**Aim of the exercise**
Retype exactly what appears below from the line containing "Task: Start logging with the sheet-plus icon" down to the line containing "Where should I click to: Click", keeping both end lines. Do not include pictures.
____
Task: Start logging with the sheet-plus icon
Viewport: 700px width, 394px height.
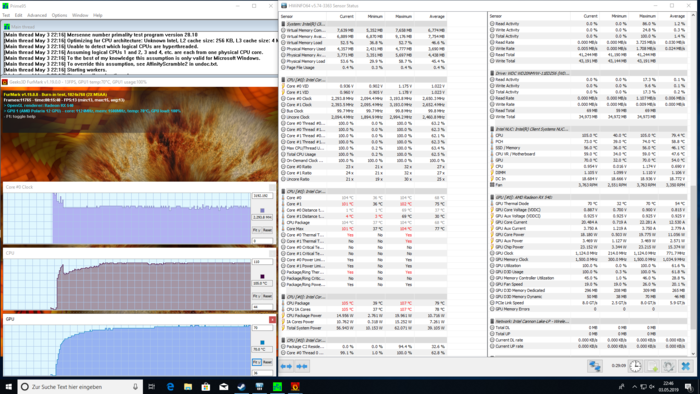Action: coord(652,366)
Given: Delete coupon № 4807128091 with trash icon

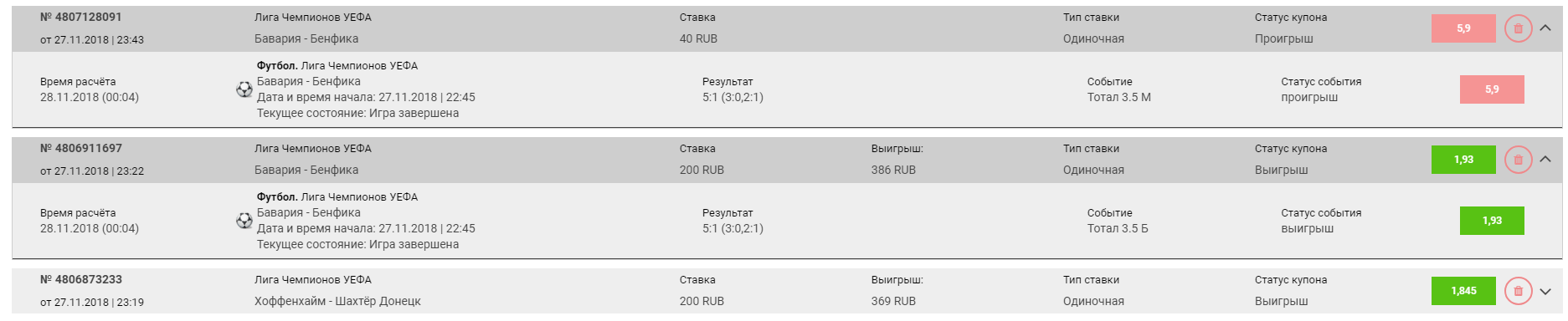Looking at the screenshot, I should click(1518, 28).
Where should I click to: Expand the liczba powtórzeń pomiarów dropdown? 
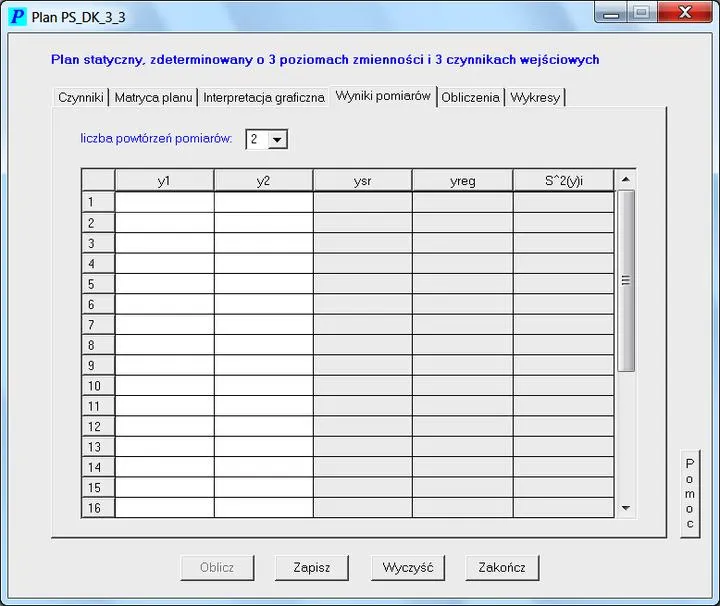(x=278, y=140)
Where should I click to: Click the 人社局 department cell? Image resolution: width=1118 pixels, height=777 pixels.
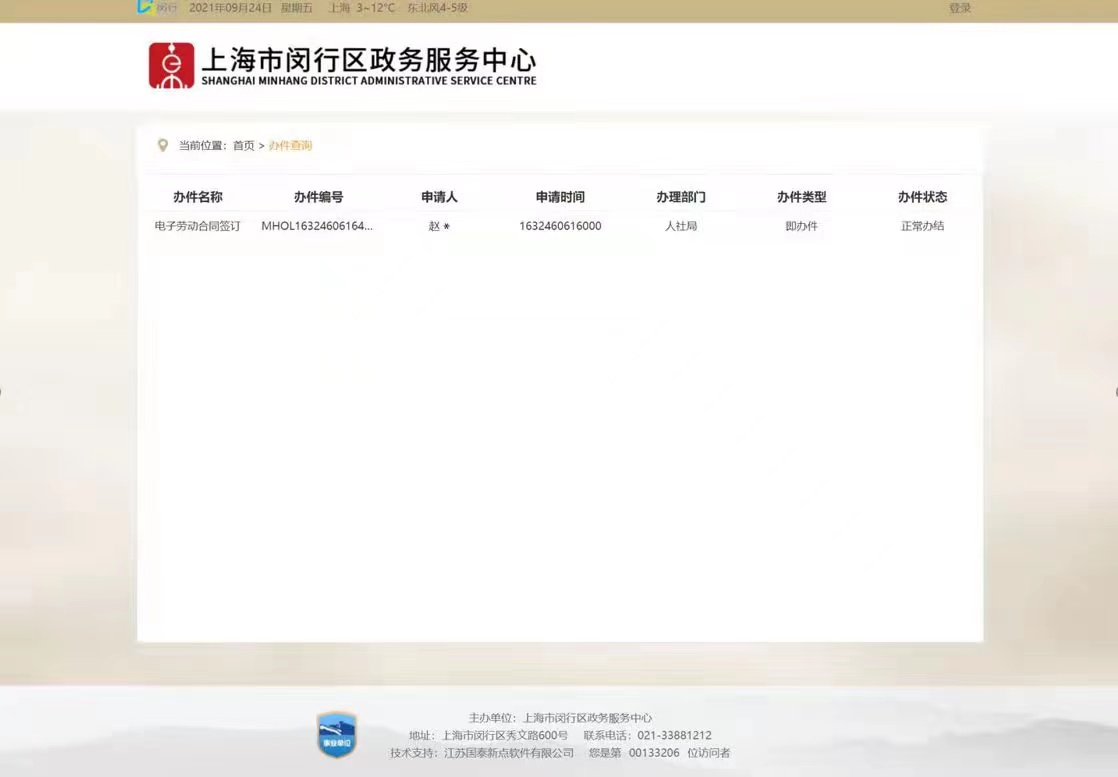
____
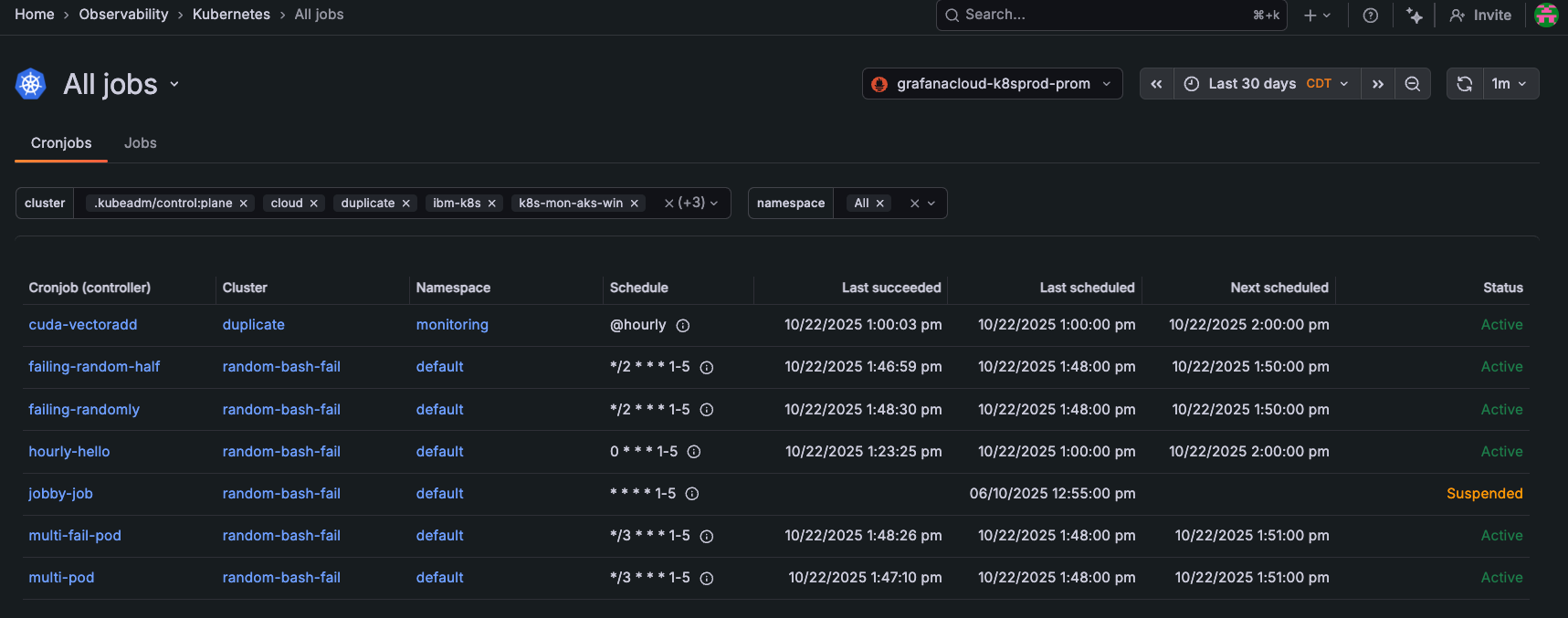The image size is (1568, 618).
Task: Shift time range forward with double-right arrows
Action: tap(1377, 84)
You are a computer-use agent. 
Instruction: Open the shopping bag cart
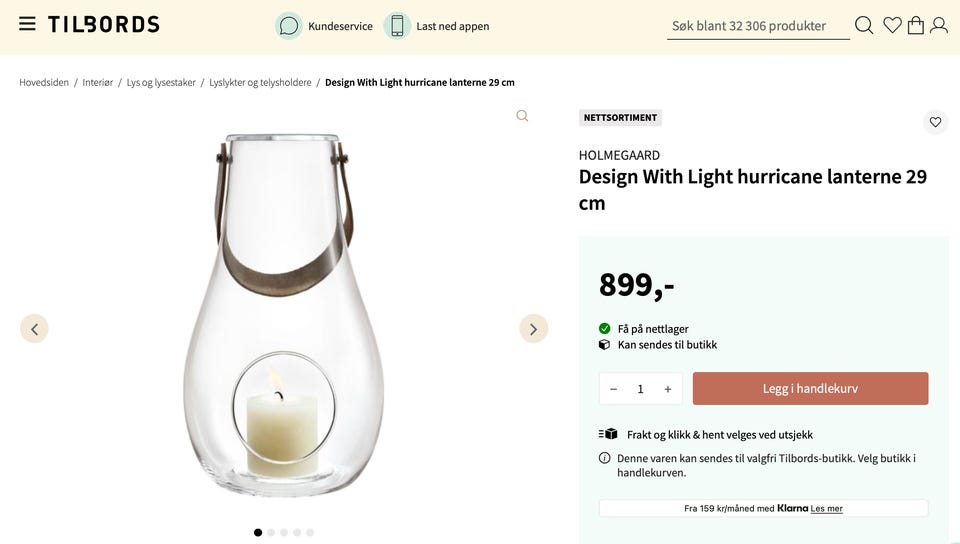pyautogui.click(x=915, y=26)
____
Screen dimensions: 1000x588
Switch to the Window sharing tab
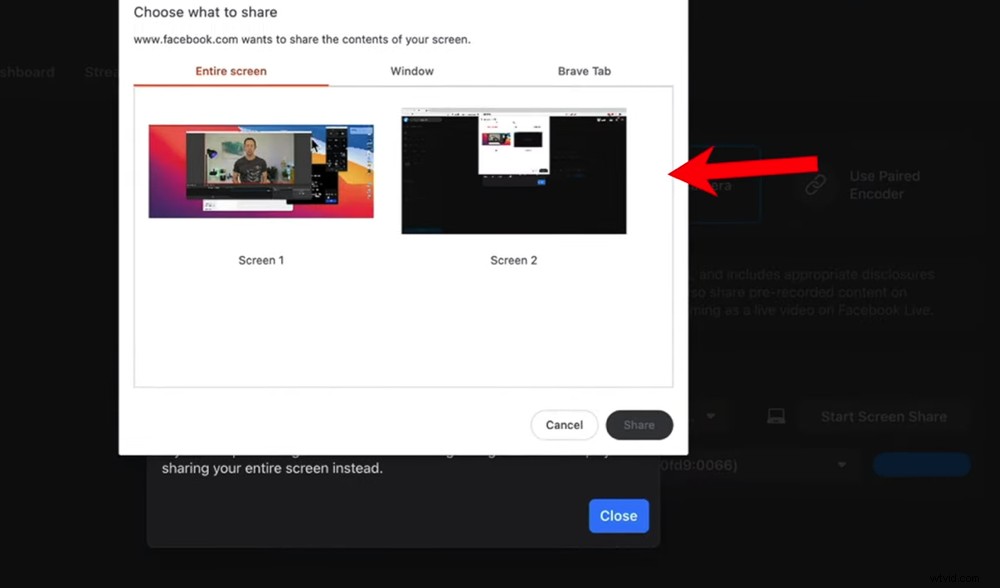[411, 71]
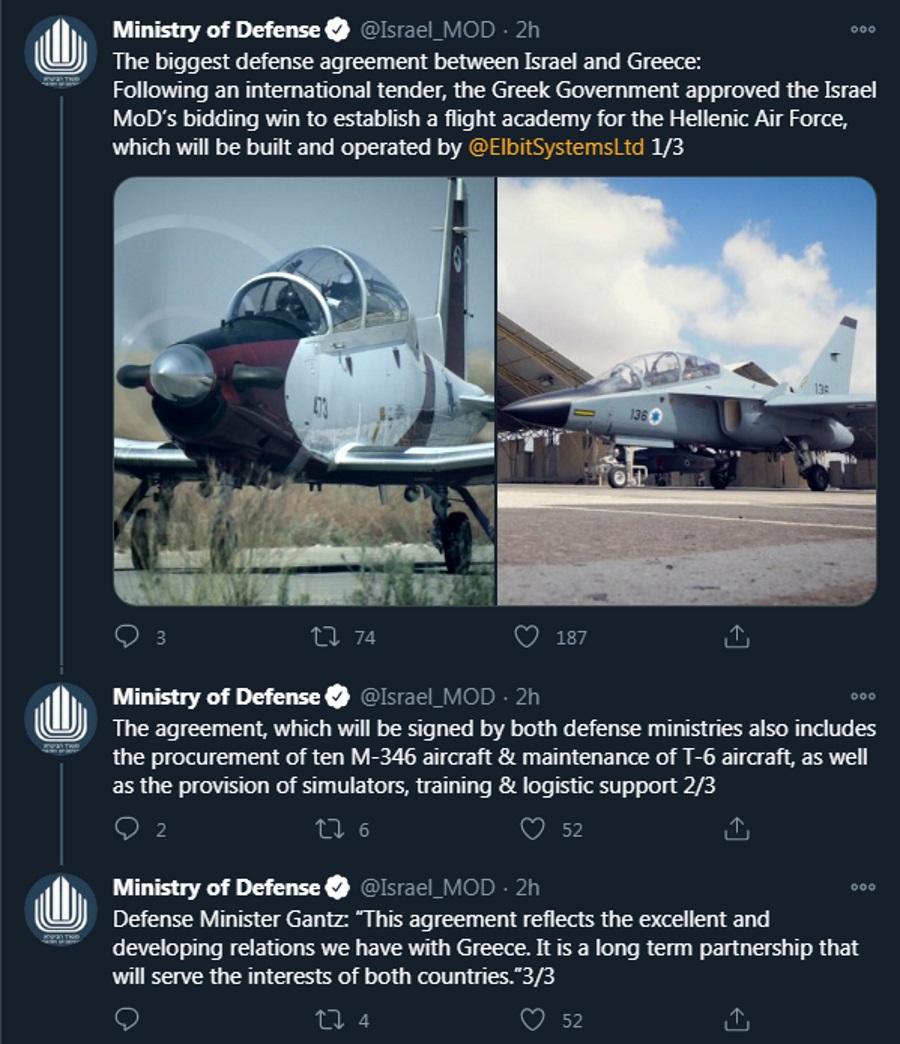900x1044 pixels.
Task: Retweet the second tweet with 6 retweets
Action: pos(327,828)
____
**Answer below**
Task: Start logging with the sheet-plus icon
Viewport: 700px width, 394px height.
Action: coord(652,366)
Given: Delete coupon № 4807128091 with trash icon

Looking at the screenshot, I should click(1518, 28).
Where should I click to: Expand the liczba powtórzeń pomiarów dropdown? 
(x=278, y=140)
Where should I click to: Click the 人社局 department cell? Image resolution: width=1118 pixels, height=777 pixels.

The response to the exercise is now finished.